The new conference room experience is still a work in progress, and the focus is shifting from video to content sharing and annotation.

This is the last in a four-part series covering some of the major trends I saw at Enterprise Connect Orlando. Friday I covered Virtualization, Monday was Cloud Services, and yesterday Mobility

Redefining the conference room experience

Video conferencing vendors have been trying to extend the video conference room experience to desktop and mobile devices for a while, and competed in this realm on video quality. Now Microsoft is taking the opposite approach: extending the desktop/mobile Lync experience to conference room. The user experience in the room is driven by the capabilities of desktop and mobile video, not the other way around.
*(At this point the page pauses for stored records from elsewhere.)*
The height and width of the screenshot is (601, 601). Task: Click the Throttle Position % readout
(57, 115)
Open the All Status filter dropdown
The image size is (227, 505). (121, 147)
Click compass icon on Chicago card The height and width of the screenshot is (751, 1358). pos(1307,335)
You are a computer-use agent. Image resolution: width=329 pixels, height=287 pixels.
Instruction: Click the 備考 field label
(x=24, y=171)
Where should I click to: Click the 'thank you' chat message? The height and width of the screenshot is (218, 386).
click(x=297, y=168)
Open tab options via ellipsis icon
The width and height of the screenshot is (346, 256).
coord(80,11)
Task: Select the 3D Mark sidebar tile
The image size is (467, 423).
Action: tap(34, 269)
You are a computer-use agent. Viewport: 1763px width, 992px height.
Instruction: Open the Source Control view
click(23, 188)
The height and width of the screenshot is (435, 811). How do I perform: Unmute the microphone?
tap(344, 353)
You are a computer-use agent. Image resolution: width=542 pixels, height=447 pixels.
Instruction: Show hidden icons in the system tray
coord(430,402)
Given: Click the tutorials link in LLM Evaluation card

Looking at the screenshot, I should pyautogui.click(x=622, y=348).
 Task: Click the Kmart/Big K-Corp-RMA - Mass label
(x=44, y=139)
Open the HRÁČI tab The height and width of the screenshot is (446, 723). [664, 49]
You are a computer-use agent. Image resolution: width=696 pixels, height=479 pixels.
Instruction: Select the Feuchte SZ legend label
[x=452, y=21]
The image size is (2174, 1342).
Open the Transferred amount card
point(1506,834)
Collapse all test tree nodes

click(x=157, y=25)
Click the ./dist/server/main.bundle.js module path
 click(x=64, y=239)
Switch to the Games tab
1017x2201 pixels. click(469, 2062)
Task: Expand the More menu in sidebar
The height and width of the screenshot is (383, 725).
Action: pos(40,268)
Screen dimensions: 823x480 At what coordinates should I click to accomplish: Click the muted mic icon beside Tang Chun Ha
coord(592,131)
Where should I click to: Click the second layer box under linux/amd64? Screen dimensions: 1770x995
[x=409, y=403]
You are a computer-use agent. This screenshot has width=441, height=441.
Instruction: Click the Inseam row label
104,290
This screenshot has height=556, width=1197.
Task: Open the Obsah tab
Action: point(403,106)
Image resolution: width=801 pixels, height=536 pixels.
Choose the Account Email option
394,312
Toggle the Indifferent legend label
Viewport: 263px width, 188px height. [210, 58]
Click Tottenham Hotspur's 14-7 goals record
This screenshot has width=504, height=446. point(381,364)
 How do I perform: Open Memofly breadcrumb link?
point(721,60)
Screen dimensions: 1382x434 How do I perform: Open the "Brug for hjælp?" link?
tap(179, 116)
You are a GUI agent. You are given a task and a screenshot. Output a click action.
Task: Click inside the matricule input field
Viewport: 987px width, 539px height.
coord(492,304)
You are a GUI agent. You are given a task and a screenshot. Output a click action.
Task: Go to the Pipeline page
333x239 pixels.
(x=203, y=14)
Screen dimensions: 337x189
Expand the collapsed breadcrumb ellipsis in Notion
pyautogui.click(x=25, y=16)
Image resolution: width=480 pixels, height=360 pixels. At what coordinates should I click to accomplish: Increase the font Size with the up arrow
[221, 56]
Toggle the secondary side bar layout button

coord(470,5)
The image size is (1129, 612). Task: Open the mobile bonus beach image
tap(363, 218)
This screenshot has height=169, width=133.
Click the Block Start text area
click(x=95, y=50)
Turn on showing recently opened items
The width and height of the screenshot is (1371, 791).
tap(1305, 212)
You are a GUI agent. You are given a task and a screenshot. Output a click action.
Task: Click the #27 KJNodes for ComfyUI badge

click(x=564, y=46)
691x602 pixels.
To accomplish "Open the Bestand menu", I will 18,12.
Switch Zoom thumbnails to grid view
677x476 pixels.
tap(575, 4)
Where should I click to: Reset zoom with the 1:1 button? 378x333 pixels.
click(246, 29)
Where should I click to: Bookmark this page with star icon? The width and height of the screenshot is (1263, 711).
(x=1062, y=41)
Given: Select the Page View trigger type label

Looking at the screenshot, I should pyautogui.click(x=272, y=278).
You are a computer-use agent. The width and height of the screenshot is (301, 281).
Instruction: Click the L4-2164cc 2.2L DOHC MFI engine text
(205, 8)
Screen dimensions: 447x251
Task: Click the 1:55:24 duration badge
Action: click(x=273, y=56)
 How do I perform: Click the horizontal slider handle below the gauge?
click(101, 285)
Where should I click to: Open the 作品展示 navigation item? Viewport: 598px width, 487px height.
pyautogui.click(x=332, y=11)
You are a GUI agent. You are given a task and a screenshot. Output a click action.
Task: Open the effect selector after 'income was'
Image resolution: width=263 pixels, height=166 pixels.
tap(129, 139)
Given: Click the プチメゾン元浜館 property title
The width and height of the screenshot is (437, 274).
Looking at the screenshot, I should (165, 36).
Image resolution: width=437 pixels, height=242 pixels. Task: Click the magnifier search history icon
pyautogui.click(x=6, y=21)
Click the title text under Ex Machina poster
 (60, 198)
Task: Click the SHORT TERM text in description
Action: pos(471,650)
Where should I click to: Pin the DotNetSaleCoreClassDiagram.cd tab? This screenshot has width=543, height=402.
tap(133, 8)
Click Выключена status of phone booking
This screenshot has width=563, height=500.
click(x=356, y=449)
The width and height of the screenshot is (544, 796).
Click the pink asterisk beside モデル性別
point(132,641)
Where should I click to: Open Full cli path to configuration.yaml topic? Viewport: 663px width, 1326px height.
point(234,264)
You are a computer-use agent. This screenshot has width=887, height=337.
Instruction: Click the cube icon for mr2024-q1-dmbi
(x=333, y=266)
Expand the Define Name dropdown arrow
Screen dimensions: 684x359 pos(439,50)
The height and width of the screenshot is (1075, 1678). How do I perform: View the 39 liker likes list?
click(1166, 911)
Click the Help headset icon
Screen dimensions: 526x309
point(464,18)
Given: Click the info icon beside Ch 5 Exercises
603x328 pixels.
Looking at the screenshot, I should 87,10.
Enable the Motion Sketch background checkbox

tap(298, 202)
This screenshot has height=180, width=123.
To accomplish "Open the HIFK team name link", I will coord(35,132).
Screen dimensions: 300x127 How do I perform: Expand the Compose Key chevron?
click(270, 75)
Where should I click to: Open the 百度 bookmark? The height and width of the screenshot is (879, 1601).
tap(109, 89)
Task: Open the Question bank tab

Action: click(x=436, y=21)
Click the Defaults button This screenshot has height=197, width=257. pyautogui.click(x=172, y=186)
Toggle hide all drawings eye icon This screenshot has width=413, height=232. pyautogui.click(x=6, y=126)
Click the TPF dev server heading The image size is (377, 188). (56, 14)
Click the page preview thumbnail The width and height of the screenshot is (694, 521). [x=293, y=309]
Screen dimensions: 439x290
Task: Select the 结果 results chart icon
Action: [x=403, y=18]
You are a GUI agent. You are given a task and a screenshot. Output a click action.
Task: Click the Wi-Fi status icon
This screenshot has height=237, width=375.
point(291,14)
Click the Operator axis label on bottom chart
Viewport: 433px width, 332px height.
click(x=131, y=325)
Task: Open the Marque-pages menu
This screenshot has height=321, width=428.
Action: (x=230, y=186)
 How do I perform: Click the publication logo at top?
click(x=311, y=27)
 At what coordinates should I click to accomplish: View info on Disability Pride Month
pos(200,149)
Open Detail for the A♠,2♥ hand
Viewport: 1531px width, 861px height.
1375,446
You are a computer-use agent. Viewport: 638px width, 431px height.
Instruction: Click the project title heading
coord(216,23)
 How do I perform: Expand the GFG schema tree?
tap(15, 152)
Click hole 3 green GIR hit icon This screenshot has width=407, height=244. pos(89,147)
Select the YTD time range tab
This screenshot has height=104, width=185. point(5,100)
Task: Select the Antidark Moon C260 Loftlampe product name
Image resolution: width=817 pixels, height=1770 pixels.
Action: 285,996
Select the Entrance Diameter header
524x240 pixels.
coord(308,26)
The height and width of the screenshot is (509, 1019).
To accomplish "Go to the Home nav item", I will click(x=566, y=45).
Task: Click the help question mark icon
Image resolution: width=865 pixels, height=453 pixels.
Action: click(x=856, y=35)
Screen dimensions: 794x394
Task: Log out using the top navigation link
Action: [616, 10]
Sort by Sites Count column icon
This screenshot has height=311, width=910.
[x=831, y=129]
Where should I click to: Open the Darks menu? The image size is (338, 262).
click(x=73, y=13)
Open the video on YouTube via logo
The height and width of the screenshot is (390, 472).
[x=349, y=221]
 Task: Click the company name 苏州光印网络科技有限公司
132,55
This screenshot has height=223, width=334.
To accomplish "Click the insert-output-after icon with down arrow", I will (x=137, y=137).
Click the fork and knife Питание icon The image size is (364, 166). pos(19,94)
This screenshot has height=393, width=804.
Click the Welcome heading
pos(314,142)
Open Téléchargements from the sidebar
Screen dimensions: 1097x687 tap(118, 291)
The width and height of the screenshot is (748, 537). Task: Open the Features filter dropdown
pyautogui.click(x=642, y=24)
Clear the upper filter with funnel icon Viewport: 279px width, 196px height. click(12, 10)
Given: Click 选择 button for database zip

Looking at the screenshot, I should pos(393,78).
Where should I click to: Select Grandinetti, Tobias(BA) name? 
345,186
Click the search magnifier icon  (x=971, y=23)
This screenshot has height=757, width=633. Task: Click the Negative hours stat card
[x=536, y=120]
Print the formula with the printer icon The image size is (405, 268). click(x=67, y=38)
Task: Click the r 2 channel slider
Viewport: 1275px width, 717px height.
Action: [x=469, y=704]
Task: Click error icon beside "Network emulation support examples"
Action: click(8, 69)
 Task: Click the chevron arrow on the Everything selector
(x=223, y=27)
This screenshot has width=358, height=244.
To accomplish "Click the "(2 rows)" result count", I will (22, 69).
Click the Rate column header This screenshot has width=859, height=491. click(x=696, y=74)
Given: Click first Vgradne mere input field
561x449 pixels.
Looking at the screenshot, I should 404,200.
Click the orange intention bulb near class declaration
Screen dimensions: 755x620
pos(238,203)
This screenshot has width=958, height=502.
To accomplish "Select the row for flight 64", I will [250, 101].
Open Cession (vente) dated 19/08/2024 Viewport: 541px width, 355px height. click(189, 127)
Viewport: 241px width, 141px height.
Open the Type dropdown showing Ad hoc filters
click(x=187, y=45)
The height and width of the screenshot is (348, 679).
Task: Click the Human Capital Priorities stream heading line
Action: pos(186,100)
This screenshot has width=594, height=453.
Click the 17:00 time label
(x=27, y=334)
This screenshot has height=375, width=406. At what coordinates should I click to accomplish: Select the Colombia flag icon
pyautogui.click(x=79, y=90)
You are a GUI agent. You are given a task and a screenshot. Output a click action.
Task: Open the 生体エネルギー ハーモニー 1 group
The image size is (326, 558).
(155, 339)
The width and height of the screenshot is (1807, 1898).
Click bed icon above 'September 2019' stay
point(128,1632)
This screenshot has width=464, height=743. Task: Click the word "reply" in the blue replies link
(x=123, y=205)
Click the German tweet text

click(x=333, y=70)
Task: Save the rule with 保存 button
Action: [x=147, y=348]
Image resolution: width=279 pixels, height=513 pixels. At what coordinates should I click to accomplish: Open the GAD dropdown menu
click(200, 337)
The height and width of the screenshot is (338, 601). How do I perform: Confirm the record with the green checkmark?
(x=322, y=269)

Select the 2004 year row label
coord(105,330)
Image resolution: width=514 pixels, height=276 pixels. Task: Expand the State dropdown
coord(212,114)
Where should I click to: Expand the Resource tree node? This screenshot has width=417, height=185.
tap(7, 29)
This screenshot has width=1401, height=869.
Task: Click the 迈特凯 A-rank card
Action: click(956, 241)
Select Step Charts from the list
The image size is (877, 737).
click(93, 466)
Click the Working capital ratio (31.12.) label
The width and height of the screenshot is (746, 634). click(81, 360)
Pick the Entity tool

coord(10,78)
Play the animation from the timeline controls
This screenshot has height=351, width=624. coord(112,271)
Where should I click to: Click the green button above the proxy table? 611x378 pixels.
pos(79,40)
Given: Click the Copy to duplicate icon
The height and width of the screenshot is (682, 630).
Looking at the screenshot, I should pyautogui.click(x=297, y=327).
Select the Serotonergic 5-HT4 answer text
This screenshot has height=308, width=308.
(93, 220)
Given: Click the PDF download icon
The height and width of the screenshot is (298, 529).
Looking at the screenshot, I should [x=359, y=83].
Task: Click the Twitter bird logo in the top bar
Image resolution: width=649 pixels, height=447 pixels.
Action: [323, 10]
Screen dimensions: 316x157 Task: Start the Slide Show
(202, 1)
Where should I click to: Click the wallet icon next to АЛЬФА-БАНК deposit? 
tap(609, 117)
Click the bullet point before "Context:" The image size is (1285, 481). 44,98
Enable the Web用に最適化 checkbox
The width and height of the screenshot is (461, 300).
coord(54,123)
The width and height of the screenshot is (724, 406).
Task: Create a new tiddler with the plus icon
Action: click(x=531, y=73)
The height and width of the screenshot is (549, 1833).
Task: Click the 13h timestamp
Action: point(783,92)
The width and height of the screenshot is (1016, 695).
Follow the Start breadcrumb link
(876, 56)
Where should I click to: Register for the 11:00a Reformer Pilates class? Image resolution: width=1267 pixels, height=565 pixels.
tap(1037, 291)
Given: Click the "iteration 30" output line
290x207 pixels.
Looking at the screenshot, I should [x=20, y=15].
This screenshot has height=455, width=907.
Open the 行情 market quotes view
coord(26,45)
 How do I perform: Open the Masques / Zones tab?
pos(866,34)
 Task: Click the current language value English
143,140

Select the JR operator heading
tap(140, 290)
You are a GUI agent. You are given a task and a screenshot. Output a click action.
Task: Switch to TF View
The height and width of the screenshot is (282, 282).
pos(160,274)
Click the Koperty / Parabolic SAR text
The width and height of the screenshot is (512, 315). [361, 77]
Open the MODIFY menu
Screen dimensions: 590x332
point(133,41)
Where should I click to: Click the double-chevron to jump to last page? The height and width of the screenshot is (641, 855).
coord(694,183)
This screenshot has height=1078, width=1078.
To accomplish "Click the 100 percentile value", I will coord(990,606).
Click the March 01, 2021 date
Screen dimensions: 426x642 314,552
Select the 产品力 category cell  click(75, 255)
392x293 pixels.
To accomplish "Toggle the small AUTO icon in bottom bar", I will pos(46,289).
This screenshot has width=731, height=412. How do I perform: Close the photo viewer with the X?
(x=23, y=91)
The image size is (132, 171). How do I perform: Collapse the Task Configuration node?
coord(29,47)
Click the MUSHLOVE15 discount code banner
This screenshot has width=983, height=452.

The new approach changes the implementation priorities: ease of use is the king (the main goal is to eliminate the 5-10-minute delay of the typical video meeting due to technical issues); content sharing and whiteboarding/annotation are the most important parts of the meeting, while video quality is far lower on the requirement list. For the first time, Microsoft does not depend on third-parties for providing multipoint video: Lync 2013 supports H.264 SVC, and the Microsoft AVMCU enables multipoint video calls.

By releasing its Lync Room specification to 4 partners--Crestron, LifeSize, Polycom, and SMART--Microsoft is essentially doing a trial of its Lync Room concept. The specification is not publically available but the key requirements can be recognized in the first demos--by SMART and Crestron--at Enterprise Connect.  Addressing the trends towards smaller conference rooms, wide angle cameras are required to capture people sitting close to screen/whiteboard. Based on the notion that mechanical noises distract meeting participants, Lync Rooms use digital (not mechanical) Pan/Tilt/Zoom (PTZ) cameras. Audio elements--speakers, microphones, and stereo/mono modes--are also defined, and so is the user interface for starting a meeting. The logical split of the control functions is that meeting controls are on a small control tablet while whiteboarding/annotation actions are on the large touch screen.

From the pack, SMART came to EC best prepared with its own 109-degree camera design, multiple models--small for 6 people, medium for 12, and large for 16--and support of one or two screens. SMART leveraged its experience with whiteboarding technology to differentiate. Although the video quality was not impressive (network issues, as usual), the collaboration capabilities were superb.

Crestron opted for using an off-the-shelf Logitech camera and focused on the room control experience to differentiate its Lync Room solution--a logical approach based on Crestron's background in room control. One touch of the Crestron control unit lets users switch seamlessly between "Room Control" mode and "Lync Room Collaboration" mode.

Polycom has invested a lot in interoperability with Microsoft, including support of the Microsoft RTV video codec that enables best possible quality between older Lync clients and video endpoints. Polycom also licensed its H.264 SVC implementation to Microsoft and all other UCIF members willing to use it, a move designed to create a critical mass behind one SVC flavor. But while having the best video quality between your portfolio and Lync is a tangible competitive advantage, the concern is about the overall lower importance of video in the Lync world, where content is truly the king.

While the Lync room designs are pragmatic and will improve the conferencing room experience, the cost for building rooms is still an issue, and many small companies are looking for solutions that are a little less perfect for a lot less money. Start-up Tely Labs is trying to make video collaboration more affordable and demonstrated telyHD Business Edition, which works with Tely's own simple infrastructure supporting up to 6-way video. Their telyHD Enterprise Edition was built in partnership with BlueJeans Network, and therefore allows connecting the majority of video endpoints out there. Trying to find a market segment between free clients and $10-20K rooms, Tely has very attractive price point of $550 for the enterprise or business edition; this include camera and audio but not the cost of the video monitor.

Revolabs has developed a new generation of wideband wearable and on-table wireless microphones that improve the audio capture in conference rooms. The importance for audio in collaboration cannot be overstated, and Revolabs provides an excellent alternative to wired microphones.


The new conference room experience is still a work in progress, and the focus is shifting from video to content sharing and annotation. The cost of equipping conference room with video is also going down. Combined with cloud services, this will democratize video.